• _Instrucción_:
Reproduce al pie de la letra todas las líneas de datos que vienen a continuación, sin alterar ningún carácter.

Datos recopilados
------------------------------

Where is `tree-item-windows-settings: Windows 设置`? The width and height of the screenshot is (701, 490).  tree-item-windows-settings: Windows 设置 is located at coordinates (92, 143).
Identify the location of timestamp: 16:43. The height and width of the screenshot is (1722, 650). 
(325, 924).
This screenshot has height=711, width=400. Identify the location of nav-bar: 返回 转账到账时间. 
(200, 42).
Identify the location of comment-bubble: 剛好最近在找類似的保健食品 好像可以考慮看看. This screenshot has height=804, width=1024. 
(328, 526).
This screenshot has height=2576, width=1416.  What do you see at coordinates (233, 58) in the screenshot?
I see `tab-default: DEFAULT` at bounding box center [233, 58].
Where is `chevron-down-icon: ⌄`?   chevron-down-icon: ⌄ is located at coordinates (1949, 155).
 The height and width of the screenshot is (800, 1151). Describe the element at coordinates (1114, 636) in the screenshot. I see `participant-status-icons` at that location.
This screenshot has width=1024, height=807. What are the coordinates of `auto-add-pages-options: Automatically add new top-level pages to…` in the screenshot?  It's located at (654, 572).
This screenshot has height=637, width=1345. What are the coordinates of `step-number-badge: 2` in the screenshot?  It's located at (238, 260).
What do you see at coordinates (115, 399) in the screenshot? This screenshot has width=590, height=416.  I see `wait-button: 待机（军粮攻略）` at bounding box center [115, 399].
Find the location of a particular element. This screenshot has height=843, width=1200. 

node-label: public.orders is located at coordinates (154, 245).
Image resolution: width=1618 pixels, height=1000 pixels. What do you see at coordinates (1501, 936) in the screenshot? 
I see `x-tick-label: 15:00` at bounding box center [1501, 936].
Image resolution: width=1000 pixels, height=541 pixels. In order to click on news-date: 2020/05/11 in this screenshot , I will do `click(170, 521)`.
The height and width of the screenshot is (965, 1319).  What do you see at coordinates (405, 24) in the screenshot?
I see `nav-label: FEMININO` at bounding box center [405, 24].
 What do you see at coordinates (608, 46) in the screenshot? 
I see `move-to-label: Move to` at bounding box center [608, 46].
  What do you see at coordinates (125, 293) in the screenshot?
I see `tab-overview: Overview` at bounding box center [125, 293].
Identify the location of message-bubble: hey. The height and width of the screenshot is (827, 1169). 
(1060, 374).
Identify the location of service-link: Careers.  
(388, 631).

------------------------------

• _Respuesta del ejercicio_:
Where is `tree-item-windows-settings: Windows 设置`? The width and height of the screenshot is (701, 490).  tree-item-windows-settings: Windows 设置 is located at coordinates (92, 143).
Identify the location of timestamp: 16:43. The height and width of the screenshot is (1722, 650). 
(325, 924).
This screenshot has height=711, width=400. Identify the location of nav-bar: 返回 转账到账时间. 
(200, 42).
Identify the location of comment-bubble: 剛好最近在找類似的保健食品 好像可以考慮看看. This screenshot has height=804, width=1024. 
(328, 526).
This screenshot has height=2576, width=1416.  What do you see at coordinates (233, 58) in the screenshot?
I see `tab-default: DEFAULT` at bounding box center [233, 58].
Where is `chevron-down-icon: ⌄`?   chevron-down-icon: ⌄ is located at coordinates (1949, 155).
 The height and width of the screenshot is (800, 1151). Describe the element at coordinates (1114, 636) in the screenshot. I see `participant-status-icons` at that location.
This screenshot has width=1024, height=807. What are the coordinates of `auto-add-pages-options: Automatically add new top-level pages to…` in the screenshot?  It's located at (654, 572).
This screenshot has height=637, width=1345. What are the coordinates of `step-number-badge: 2` in the screenshot?  It's located at (238, 260).
What do you see at coordinates (115, 399) in the screenshot? This screenshot has width=590, height=416.  I see `wait-button: 待机（军粮攻略）` at bounding box center [115, 399].
Find the location of a particular element. This screenshot has height=843, width=1200. 

node-label: public.orders is located at coordinates (154, 245).
Image resolution: width=1618 pixels, height=1000 pixels. What do you see at coordinates (1501, 936) in the screenshot? 
I see `x-tick-label: 15:00` at bounding box center [1501, 936].
Image resolution: width=1000 pixels, height=541 pixels. In order to click on news-date: 2020/05/11 in this screenshot , I will do `click(170, 521)`.
The height and width of the screenshot is (965, 1319).  What do you see at coordinates (405, 24) in the screenshot?
I see `nav-label: FEMININO` at bounding box center [405, 24].
 What do you see at coordinates (608, 46) in the screenshot? 
I see `move-to-label: Move to` at bounding box center [608, 46].
  What do you see at coordinates (125, 293) in the screenshot?
I see `tab-overview: Overview` at bounding box center [125, 293].
Identify the location of message-bubble: hey. The height and width of the screenshot is (827, 1169). 
(1060, 374).
Identify the location of service-link: Careers.  
(388, 631).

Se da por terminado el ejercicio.